4. Selon l'article L. 441-7, I, du même code, une convention écrite conclue entre le fournisseur et le distributeur ou le prestataire de services indique les obligations auxquelles se sont engagées les parties, dans le respect des articles L. 441-6 et L. 442-6, en vue de fixer le prix à l'issue de la négociation commerciale. Elle fixe :
1° les conditions de l'opération de vente des produits ou des prestations de services telles qu'elles résultent de la négociation commerciale dans le respect de l'article L. 441-6, y compris les réductions de prix ;
2° les conditions dans lesquelles le distributeur ou le prestataire de services rend au fournisseur, à l'occasion de la revente de ses produits ou services aux consommateurs ou en vue de leur revente aux professionnels, tout service propre à favoriser leur commercialisation ne relevant pas des obligations d'achat et de vente, en précisant l'objet, la date prévue, les modalités d'exécution, la rémunération des obligations ainsi que les produits ou services auxquels elles se rapportent ;
3° les autres obligations destinées à favoriser la relation commerciale entre le fournisseur et le distributeur ou le prestataire de services, en précisant pour chacune l'objet, la date prévue et les modalités d'exécution, ainsi que la rémunération ou la réduction de prix globale afférente à ces obligations.

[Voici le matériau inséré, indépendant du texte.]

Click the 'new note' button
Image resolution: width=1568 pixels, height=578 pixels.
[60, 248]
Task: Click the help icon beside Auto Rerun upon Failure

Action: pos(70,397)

5. Selon l'article L. 442-6, I, 1°, dudit code, engage la responsabilité de son auteur et l'oblige à réparer le préjudice causé le fait, par tout producteur, commerçant, industriel ou personne immatriculée au répertoire des métiers d'obtenir ou de tenter d'obtenir d'un partenaire commercial un avantage quelconque ne correspondant à aucun service commercial effectivement rendu.
6. Il résulte de la combinaison de ces textes que seul l'avantage ne relevant pas des obligations d'achat et de vente consenti par le fournisseur au distributeur doit avoir pour contrepartie un service commercial effectivement rendu.

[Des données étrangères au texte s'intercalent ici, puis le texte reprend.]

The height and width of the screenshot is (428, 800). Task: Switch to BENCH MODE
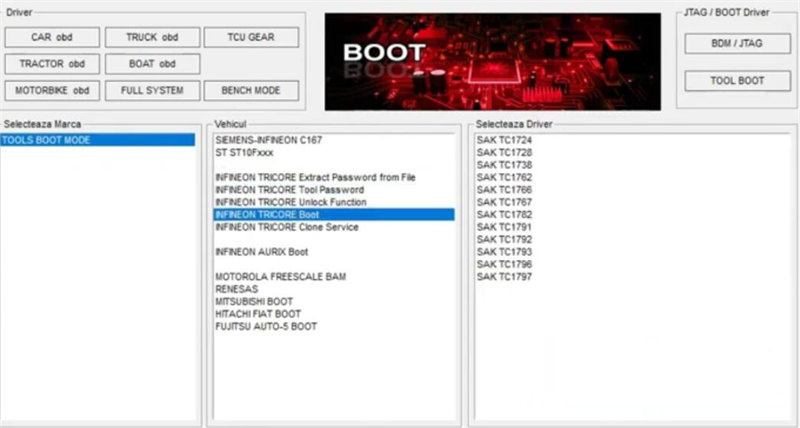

7. Après avoir constaté qu'était prévue, dans les contrats-cadre annuels 2013-2015, conclus entre chacun des fournisseurs et Le Galec, une remise de prix additionnelle de 10 % à la charge des fournisseurs pour les produits également référencés chez Lidl, et retenu qu'il résulte de l'analyse de ces contrats-cadre et leurs annexes que cette remise était prévue au titre des conditions de l'opération de vente des produits, au sens du 1° de l'article L. 441-7, I, du code de commerce, et non au titre de la rémunération d'un service commercial ou de toute autre obligation, au sens des 2° et 3° du même article, l'arrêt en déduit exactement que la remise litigieuse ne constituait pas un avantage devant avoir pour contrepartie un service commercial, au sens de l'article L. 442-6, I, 1°, du code de commerce.

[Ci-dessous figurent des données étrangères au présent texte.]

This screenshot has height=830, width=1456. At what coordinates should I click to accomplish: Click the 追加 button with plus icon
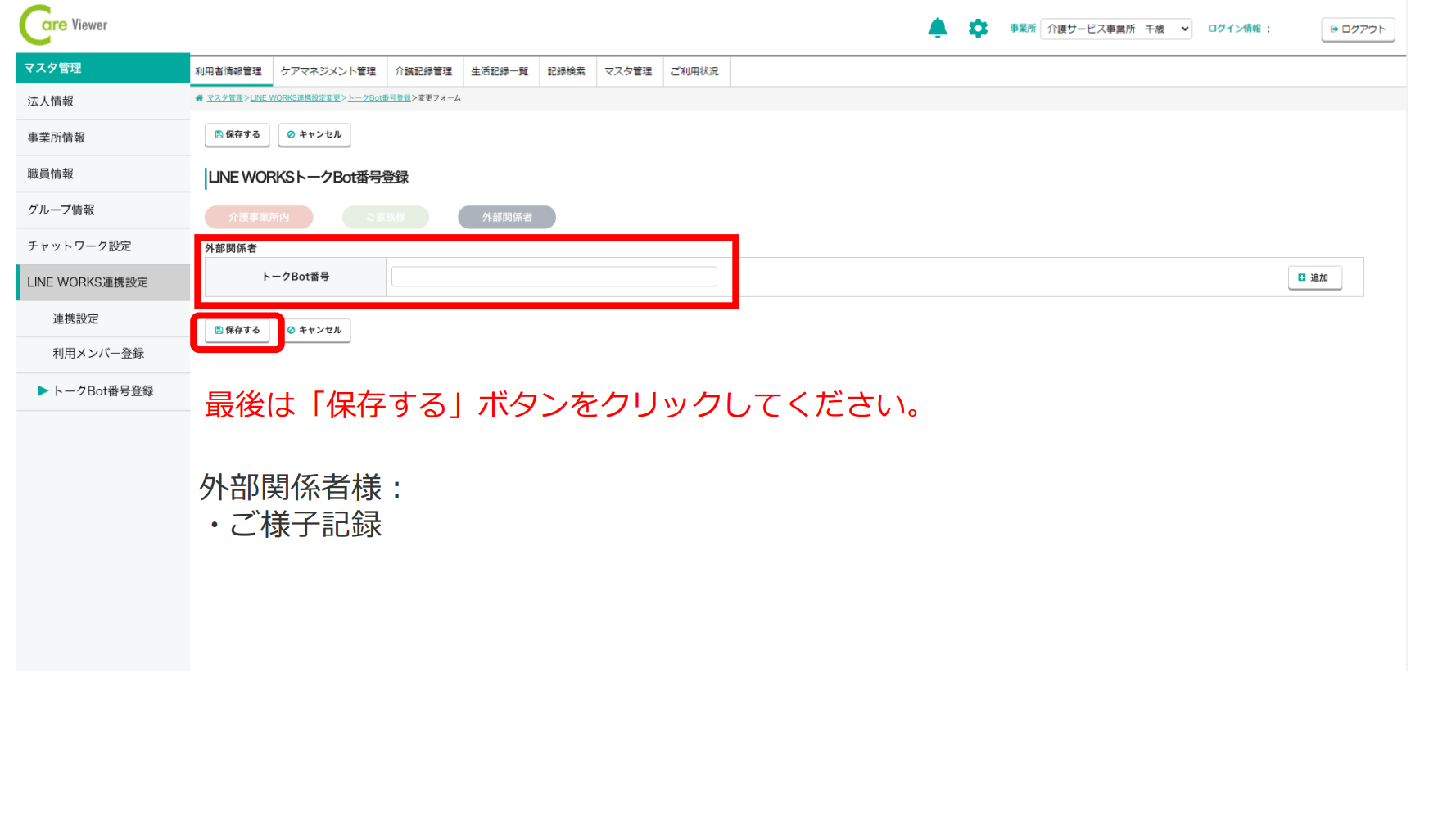[x=1314, y=277]
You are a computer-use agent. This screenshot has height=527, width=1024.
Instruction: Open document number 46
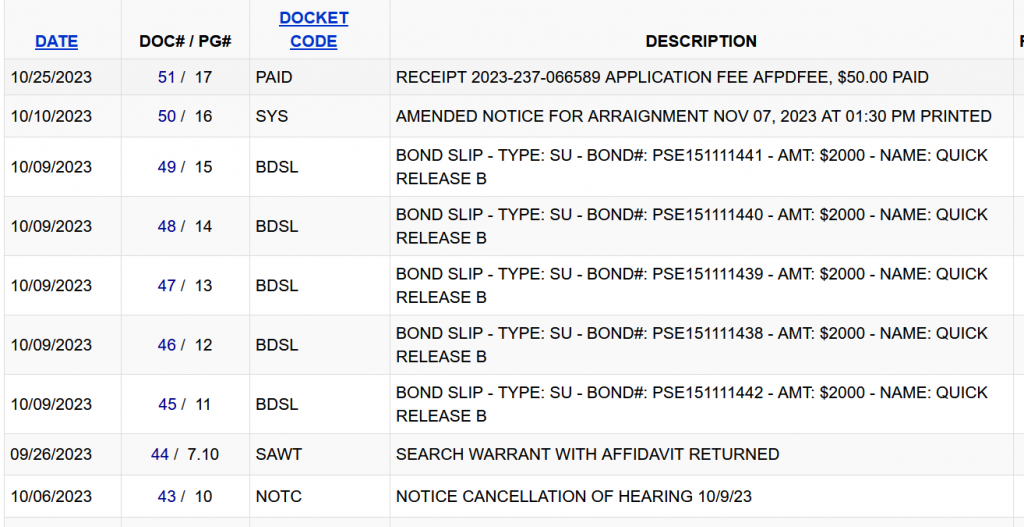coord(167,345)
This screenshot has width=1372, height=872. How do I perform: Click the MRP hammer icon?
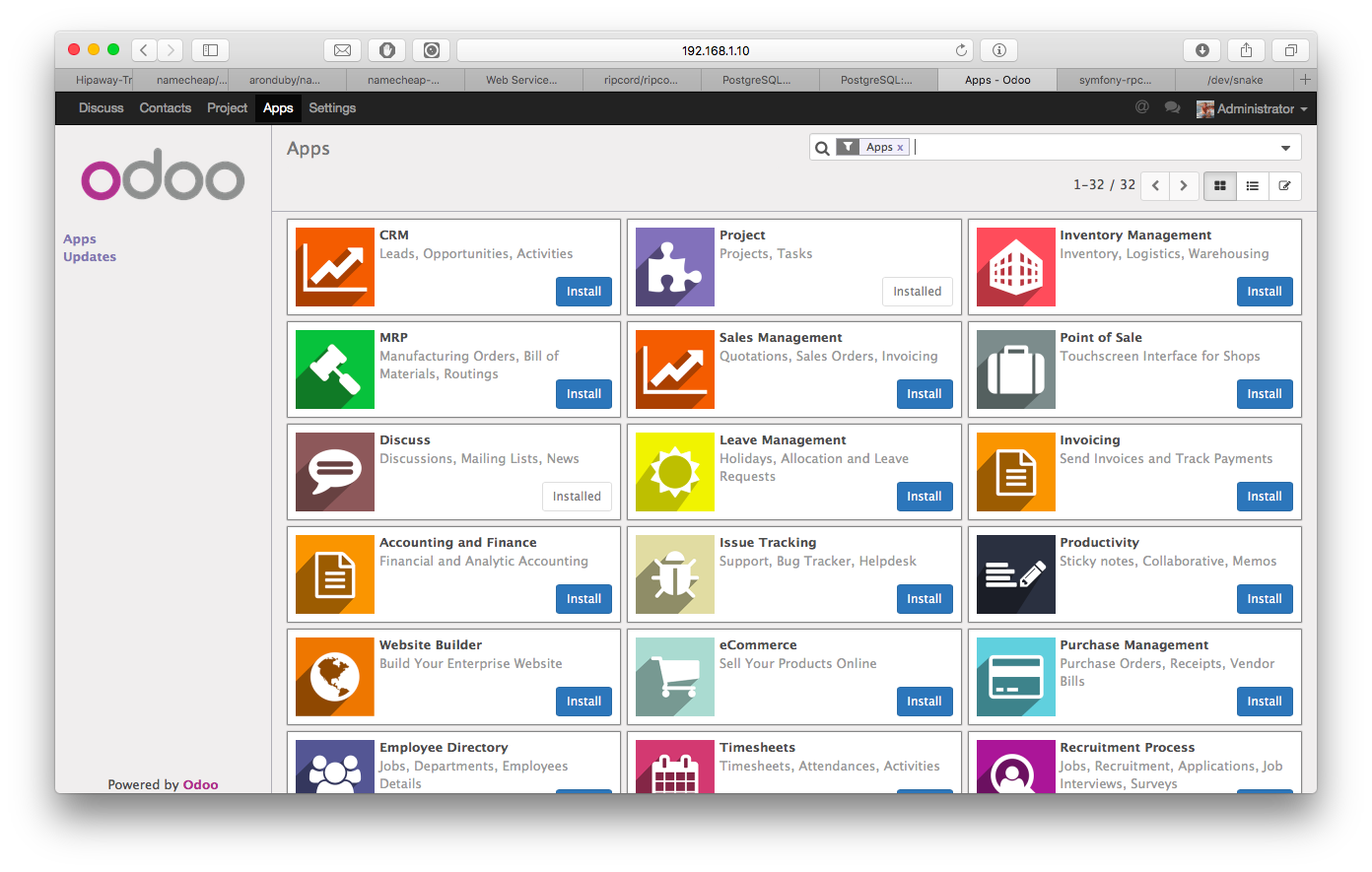pyautogui.click(x=334, y=369)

8. Inopérant en ses deuxième et troisième branches, qui critiquent des motifs surabondants, le moyen n'est donc pas fondé pour le surplus.
PAR CES MOTIFS, la Cour :
REJETTE le pourvoi ;
Condamne le ministre de l'économie, des finances et de la souveraineté industrielle et numérique aux dépens ;
En application de l'article 700 du code de procédure civile, rejette la demande formée par le ministre de l'économie, des finances et de la souveraineté industrielle et numérique et le condamne à payer à la Société coopérative groupements d'achats des centres Leclerc la somme de 3 000 euros ;
Ainsi fait et jugé par la Cour de cassation, chambre commerciale, financière et économique, et prononcé publiquement le vingt-cinq juin deux mille vingt-cinq par mise à disposition de l'arrêt au greffe de la Cour, les parties ayant été préalablement avisées dans les conditions prévues au deuxième alinéa de l'article 450 du code de procédure civile.